Minister of Foreign Affairs
- Incumbent
- Assumed office 17 January 2025
- Preceded by: Verónica Macamo

Personal details
- Alma mater: University of Birmingham

= Maria Manuela Lucas =

Mozambican career Diplomat and Politician

Maria Manuela dos Santos Lucas (born November 9th, 1961) is a Mozambican diplomat and politician who has served as the Minister of Foreign Affairs and Cooperation of Mozambique since January 2025. She has held several senior positions in the Mozambican diplomatic service, including Ambassador to Belgium, the Netherlands, Luxembourg, Italy, Spain, and High Commissioner to South Africa. Lucas has been a career diplomat since 1981.

== Early life and education ==
Lucas was born in Matola, Mozambique. She completed her primary and secondary education in Matola and later attended the Escola Comercial in Maputo. She earned a degree in International Relations from the Instituto de Relações Internacionais in 1985 and obtained a master's degree in International Relations from the University of Birmingham in 1993. She also received a diploma in Public Administration in South Africa in 1996.

== Diplomatic career ==
Lucas began her diplomatic career in 1981 at the Ministry of Foreign Affairs. Her early postings included service at Mozambique’s embassy in Addis Ababa and later as Consul in Cape Town. From 1997 to 1999 she served as a counsellor at the Mozambican Embassy in Brasília.
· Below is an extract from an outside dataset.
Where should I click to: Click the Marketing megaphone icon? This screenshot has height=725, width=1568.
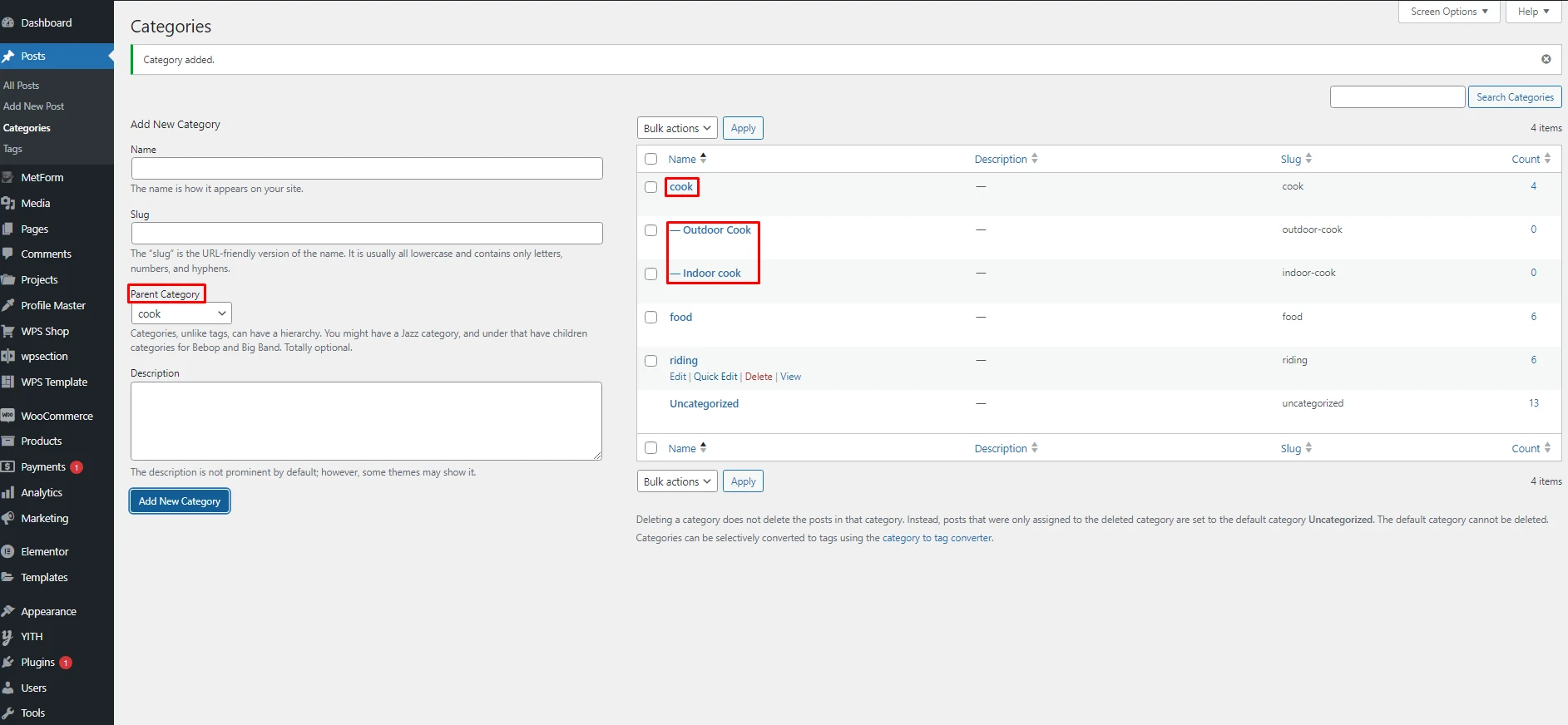point(8,518)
From 1999 to 2003, Lucas was Director of the Directorate for International Organizations and Conferences. In 2003, she was appointed Ambassador to Belgium, the Netherlands and Luxembourg, also serving as Mozambique’s representative to the European Union. She remained in this post until 2011.
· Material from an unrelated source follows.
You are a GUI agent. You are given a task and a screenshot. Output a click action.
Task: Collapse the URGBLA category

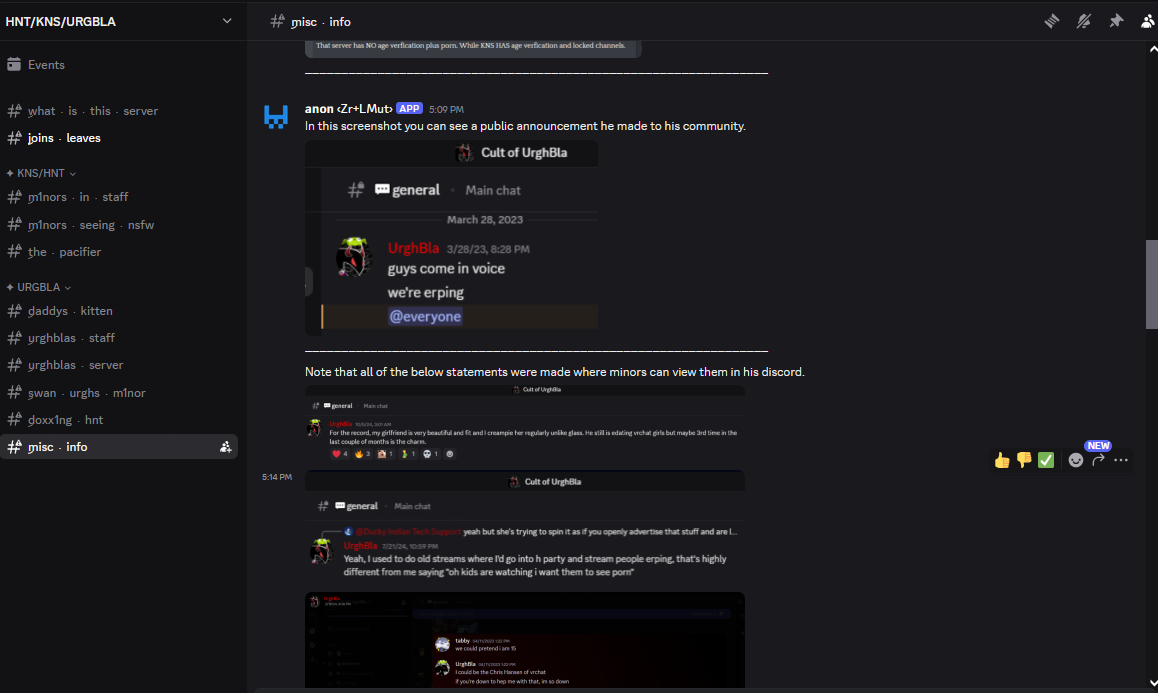38,287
Lucas later served as Ambassador to Italy and subsequently as Deputy Minister of Foreign Affairs and Cooperation. In 2021, she was appointed Ambassador to Spain, and in 2023 she became High Commissioner to South Africa.

== Minister of Foreign Affairs ==
Lucas previously served as Deputy Minister of Foreign Affairs and Cooperation from 2017 to 2020 during President Filipe Nyusi’s first term in office. On 17 January 2025, she was appointed Minister of Foreign Affairs and Cooperation, becoming the first career diplomat to hold the position in Mozambique. Her appointment took place at the beginning of President Daniel Chapo’s administration.

== Honours ==
Lucas received a Diploma of Honour from the President of Mozambique for her role in supporting the organization of the 2003 African Union Summit in Maputo. She was also named an Honorary Academic Member of the Diplomatic Academy of the Kingdom of Spain.

== Personal life ==
Lucas speaks Portuguese, Guitonga, Xirhonga, English and French. She has one child.